[What is needed]
All the entries below should be reproduced exactly.

[Data for this exercise]
▽

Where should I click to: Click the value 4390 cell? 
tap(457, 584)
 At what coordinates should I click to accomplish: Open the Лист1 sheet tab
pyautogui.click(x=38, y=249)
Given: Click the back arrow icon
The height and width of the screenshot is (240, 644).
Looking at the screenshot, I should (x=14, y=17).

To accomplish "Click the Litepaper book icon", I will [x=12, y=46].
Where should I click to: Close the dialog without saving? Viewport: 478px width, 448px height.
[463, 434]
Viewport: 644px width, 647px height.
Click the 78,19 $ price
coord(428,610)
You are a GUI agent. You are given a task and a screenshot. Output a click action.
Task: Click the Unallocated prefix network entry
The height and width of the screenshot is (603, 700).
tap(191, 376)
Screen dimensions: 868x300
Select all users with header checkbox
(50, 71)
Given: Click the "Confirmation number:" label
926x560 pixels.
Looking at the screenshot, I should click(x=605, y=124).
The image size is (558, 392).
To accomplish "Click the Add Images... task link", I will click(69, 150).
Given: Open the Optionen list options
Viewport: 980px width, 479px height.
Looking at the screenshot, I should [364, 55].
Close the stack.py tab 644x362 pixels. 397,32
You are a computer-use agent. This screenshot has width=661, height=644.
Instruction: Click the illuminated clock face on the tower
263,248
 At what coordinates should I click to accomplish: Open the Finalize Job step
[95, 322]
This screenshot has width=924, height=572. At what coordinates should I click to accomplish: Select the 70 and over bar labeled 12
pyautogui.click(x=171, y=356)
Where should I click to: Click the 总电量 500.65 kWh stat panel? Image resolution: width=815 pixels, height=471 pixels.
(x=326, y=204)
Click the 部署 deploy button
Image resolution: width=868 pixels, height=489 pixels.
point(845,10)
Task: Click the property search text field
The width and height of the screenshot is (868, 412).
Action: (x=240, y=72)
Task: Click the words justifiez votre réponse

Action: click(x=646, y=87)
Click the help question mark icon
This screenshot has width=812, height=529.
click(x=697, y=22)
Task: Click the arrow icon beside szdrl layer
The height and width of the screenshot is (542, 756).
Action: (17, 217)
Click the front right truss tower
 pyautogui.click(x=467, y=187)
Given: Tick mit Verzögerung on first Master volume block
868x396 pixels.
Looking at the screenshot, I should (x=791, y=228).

△

[Response to this task]
Where should I click to: Click the value 4390 cell? 
tap(457, 584)
 At what coordinates should I click to accomplish: Open the Лист1 sheet tab
pyautogui.click(x=38, y=249)
Given: Click the back arrow icon
The height and width of the screenshot is (240, 644).
Looking at the screenshot, I should (x=14, y=17).

To accomplish "Click the Litepaper book icon", I will [x=12, y=46].
Where should I click to: Close the dialog without saving? Viewport: 478px width, 448px height.
[463, 434]
Viewport: 644px width, 647px height.
Click the 78,19 $ price
coord(428,610)
You are a GUI agent. You are given a task and a screenshot. Output a click action.
Task: Click the Unallocated prefix network entry
The height and width of the screenshot is (603, 700).
tap(191, 376)
Screen dimensions: 868x300
Select all users with header checkbox
(50, 71)
Given: Click the "Confirmation number:" label
926x560 pixels.
Looking at the screenshot, I should click(x=605, y=124).
The image size is (558, 392).
To accomplish "Click the Add Images... task link", I will click(69, 150).
Given: Open the Optionen list options
Viewport: 980px width, 479px height.
Looking at the screenshot, I should [364, 55].
Close the stack.py tab 644x362 pixels. 397,32
You are a computer-use agent. This screenshot has width=661, height=644.
Instruction: Click the illuminated clock face on the tower
263,248
 At what coordinates should I click to accomplish: Open the Finalize Job step
[95, 322]
This screenshot has width=924, height=572. At what coordinates should I click to accomplish: Select the 70 and over bar labeled 12
pyautogui.click(x=171, y=356)
Where should I click to: Click the 总电量 500.65 kWh stat panel? Image resolution: width=815 pixels, height=471 pixels.
(x=326, y=204)
Click the 部署 deploy button
Image resolution: width=868 pixels, height=489 pixels.
point(845,10)
Task: Click the property search text field
The width and height of the screenshot is (868, 412).
Action: (x=240, y=72)
Task: Click the words justifiez votre réponse

Action: click(x=646, y=87)
Click the help question mark icon
This screenshot has width=812, height=529.
click(x=697, y=22)
Task: Click the arrow icon beside szdrl layer
The height and width of the screenshot is (542, 756).
Action: (17, 217)
Click the front right truss tower
 pyautogui.click(x=467, y=187)
Given: Tick mit Verzögerung on first Master volume block
868x396 pixels.
Looking at the screenshot, I should (x=791, y=228).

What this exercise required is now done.